J.F. Sebastian (William Sanderson), lives alone with his mechanical toys, appears to have no human contact, other than a long-distance chess game with Tyrell, and clearly relates to the replicants, sharing their short life expectancy and child-like naivety. Gaff, about whom the audience find out next to nothing, is alien in his enigmatic manner and flamboyant style of dress, not to mention his use of origami as commentary and communication. And the other police officials appear as functionaries and little else.
More human Than Human Is Our Motto – The Blade Runner Calls Us to Examine Humanity
This is explored more explicitly in Androids, particularly with another bounty hunter (blade runner being a film only term) Deckard encounters, who he initially suspects of being a replicant due to his brazen psychopathy. Indeed, Dick has stated that one of his inspirations for Androids came from reading Nazi journals as research for The Man in the High Castle, with the dehumanising attitude towards Jews making Dick struggle to properly conceive of the Nazi propagandists themselves as human.

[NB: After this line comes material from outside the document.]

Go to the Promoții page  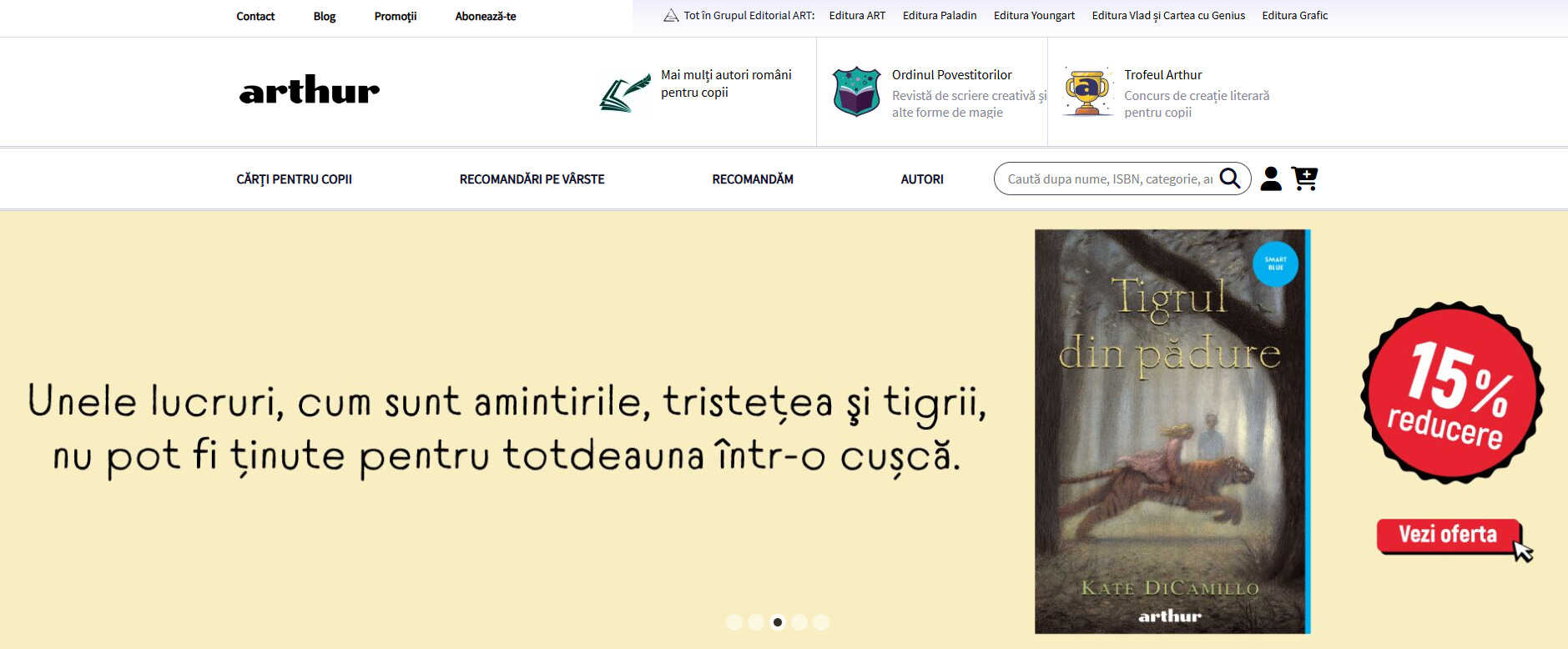(395, 17)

Blade Runner is very much a distinct entity from Androids, to the point that it’s less an adaption and more merely inspired by it (and it does no service to either to directly compare their merits). Nevertheless, much of what is explicit in Androids is left unstated but remains implied in and woven into the backdrop of Blade Runner. The question of whether Deckard is in fact a replicant is less interesting than a comparison between his nominal but stultified humanity and the limited but seemingly emergent humanity of the replicants.